よく知られる童話の悪役には、もしかしたら何か事情があったのかもしれない。あるいは、勝者がもみ消した不都合か。

そんな切り口で、誰もが知っている童話たちの新たな側面が描かれていきます。
確かな文章と、丁度良い長さで読みやすく、本当にそうだったのかもと思わせてくれる。

盲目的に主人公たちを信じずに、一時だけ彼ら<悪役>に目を向けてみませんか?
なぁに一話完結なのでそうお手間は取らせません。さぁさぁ。
おすすめです!

★★★ Excellent!!!

「ヘンゼルとグレーテル」の魔女、「白雪姫」のお妃など、童話の悪役目線で御伽噺を大胆にアレンジしています。

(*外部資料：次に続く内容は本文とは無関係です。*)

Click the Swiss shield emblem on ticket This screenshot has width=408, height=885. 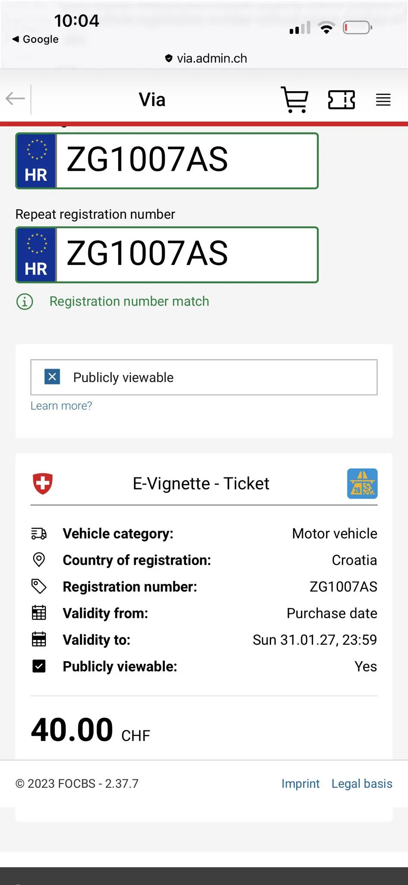coord(43,483)
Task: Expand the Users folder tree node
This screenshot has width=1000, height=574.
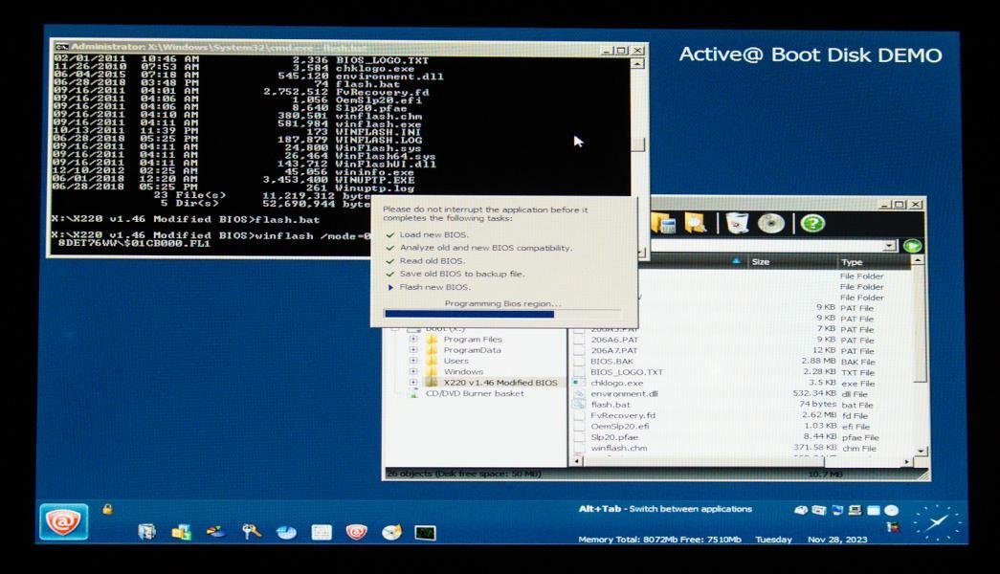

元のお話では悪い奴でしかない彼女達ですが、実際は誤解やすれ違いが原因で悪者扱いを受けた者。自業自得とはいえどこか同情してしまう事情があるものなど、とても奥が深いです。

文章も丁寧で、物語に引き込まれていきました。

★★★ Excellent!!!

魔女や王妃など、古今東西様々な作品の「悪役」にスポットを当てた短編集、

「悪役」が主役という事もあり、読者が同情を抱いたり共感するような内容になっていますが、そんな「悪役」になるまでの嫉妬や寂しさなどの感情、そして悪役にならざるを得ない様々な思いが丁寧に描写されています。

次はどんな影の主役が選ばれるのか、楽しみになってくる作品です。